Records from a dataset

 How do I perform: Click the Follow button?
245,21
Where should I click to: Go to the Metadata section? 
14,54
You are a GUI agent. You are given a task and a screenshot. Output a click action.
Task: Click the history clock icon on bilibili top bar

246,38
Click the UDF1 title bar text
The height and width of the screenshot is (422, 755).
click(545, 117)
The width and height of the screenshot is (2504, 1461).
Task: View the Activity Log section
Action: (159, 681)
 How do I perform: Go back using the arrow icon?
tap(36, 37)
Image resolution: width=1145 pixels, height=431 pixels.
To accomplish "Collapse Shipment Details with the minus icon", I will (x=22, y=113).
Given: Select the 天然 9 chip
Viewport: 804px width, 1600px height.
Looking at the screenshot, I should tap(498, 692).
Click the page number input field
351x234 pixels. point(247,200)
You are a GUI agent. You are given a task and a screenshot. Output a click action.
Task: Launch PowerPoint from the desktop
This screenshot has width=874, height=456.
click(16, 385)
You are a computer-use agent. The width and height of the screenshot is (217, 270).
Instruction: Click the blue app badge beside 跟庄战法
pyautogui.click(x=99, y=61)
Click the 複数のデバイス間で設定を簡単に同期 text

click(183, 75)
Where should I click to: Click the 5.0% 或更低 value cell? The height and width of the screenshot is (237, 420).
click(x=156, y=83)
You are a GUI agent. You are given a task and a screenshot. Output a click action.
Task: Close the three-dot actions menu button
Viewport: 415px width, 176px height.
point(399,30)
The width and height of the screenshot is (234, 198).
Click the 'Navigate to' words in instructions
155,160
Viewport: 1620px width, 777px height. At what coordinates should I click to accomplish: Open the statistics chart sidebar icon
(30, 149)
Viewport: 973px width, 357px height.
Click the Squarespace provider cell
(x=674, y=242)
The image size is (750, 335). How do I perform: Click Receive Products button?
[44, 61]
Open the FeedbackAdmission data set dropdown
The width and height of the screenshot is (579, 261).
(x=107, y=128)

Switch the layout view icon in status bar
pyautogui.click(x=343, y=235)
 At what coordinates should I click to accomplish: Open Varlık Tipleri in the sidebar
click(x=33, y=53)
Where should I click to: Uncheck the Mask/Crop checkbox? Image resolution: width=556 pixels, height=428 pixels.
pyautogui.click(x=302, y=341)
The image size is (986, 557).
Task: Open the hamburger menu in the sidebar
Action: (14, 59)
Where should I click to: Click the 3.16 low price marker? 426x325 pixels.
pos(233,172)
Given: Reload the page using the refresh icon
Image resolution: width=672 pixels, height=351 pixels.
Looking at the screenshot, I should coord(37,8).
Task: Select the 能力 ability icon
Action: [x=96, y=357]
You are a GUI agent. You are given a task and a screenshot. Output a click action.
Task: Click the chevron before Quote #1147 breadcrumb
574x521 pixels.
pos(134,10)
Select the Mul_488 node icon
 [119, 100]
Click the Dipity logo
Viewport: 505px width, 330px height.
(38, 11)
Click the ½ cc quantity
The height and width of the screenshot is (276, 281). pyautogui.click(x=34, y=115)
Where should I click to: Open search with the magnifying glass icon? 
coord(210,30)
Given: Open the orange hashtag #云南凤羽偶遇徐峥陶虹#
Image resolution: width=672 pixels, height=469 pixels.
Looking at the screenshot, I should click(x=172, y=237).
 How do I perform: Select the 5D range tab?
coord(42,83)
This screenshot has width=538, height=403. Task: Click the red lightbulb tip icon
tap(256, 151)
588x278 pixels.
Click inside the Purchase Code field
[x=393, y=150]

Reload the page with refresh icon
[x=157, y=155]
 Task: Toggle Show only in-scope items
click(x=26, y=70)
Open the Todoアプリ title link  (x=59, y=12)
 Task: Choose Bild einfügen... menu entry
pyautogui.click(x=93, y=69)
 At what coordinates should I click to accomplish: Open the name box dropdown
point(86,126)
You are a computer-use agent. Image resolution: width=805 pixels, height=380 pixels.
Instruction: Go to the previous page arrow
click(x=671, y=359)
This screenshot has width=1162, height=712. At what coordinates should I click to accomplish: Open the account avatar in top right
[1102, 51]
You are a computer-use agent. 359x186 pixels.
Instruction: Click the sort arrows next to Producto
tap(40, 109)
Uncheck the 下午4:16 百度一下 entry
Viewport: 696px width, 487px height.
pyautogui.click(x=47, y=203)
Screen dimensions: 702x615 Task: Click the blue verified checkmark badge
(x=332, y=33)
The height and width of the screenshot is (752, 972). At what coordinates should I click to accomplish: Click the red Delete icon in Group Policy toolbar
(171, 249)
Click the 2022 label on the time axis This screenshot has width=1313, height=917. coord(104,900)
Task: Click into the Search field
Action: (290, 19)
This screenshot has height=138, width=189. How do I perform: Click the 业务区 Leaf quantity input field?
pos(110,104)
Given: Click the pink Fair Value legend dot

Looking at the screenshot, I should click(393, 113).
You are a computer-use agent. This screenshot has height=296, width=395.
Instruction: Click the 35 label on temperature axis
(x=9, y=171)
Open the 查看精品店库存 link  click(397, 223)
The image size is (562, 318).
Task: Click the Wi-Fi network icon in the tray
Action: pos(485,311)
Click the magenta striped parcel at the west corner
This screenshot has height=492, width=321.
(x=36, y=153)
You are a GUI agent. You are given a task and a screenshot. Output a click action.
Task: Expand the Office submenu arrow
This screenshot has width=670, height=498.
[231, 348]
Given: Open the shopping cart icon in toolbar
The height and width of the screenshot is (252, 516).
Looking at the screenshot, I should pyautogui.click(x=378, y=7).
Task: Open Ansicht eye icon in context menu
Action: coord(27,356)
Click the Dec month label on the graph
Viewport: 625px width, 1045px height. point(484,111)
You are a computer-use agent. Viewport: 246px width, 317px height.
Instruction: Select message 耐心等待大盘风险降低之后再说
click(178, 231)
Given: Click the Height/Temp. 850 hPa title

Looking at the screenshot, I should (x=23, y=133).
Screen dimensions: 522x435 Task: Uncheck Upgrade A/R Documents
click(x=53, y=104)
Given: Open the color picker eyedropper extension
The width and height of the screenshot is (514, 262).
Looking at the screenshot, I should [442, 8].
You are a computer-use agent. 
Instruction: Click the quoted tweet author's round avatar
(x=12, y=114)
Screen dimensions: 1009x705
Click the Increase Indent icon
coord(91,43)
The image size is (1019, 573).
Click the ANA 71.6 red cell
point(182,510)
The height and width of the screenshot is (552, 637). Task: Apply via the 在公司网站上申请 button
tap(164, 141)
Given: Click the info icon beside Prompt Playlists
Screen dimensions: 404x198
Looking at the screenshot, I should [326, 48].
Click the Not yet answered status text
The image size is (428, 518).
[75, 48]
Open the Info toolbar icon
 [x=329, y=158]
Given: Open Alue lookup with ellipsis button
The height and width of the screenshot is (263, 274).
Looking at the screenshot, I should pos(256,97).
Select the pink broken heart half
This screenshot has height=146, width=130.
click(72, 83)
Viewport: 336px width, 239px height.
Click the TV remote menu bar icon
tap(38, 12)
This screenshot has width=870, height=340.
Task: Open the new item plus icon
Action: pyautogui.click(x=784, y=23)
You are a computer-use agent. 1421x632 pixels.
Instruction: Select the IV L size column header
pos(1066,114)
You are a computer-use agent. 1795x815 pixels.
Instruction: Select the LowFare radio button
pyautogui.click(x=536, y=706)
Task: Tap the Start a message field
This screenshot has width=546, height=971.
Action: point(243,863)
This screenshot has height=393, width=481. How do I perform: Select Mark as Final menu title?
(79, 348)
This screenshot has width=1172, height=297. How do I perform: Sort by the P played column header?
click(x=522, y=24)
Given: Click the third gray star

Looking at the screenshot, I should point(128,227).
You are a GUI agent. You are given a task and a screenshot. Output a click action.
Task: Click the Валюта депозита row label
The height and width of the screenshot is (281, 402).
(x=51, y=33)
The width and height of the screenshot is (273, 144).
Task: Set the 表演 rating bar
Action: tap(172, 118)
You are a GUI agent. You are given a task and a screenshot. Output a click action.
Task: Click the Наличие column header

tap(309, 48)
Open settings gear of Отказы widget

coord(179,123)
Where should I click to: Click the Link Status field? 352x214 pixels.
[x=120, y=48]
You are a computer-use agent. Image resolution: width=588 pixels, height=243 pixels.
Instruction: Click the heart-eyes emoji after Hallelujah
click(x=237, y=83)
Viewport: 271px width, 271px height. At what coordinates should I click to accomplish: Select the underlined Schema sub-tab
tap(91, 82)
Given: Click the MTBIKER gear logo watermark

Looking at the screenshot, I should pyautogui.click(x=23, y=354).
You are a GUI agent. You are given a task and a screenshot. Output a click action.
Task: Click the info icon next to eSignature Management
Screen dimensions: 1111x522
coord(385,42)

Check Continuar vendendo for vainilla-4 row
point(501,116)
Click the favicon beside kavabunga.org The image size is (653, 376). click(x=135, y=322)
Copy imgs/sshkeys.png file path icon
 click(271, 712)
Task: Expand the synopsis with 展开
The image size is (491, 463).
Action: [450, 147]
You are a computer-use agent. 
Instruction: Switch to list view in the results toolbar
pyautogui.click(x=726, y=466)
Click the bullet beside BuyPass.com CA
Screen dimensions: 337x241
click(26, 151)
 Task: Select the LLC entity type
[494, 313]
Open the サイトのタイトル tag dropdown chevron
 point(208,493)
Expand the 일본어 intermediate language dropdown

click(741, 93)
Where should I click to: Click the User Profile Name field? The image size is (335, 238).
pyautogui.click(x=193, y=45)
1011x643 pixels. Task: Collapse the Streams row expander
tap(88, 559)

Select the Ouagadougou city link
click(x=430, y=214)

What is being asked:
Lines, not occurrences, are what count: report how many lines of the records above include the word "computer", and nothing else.

Answer for this exercise:
10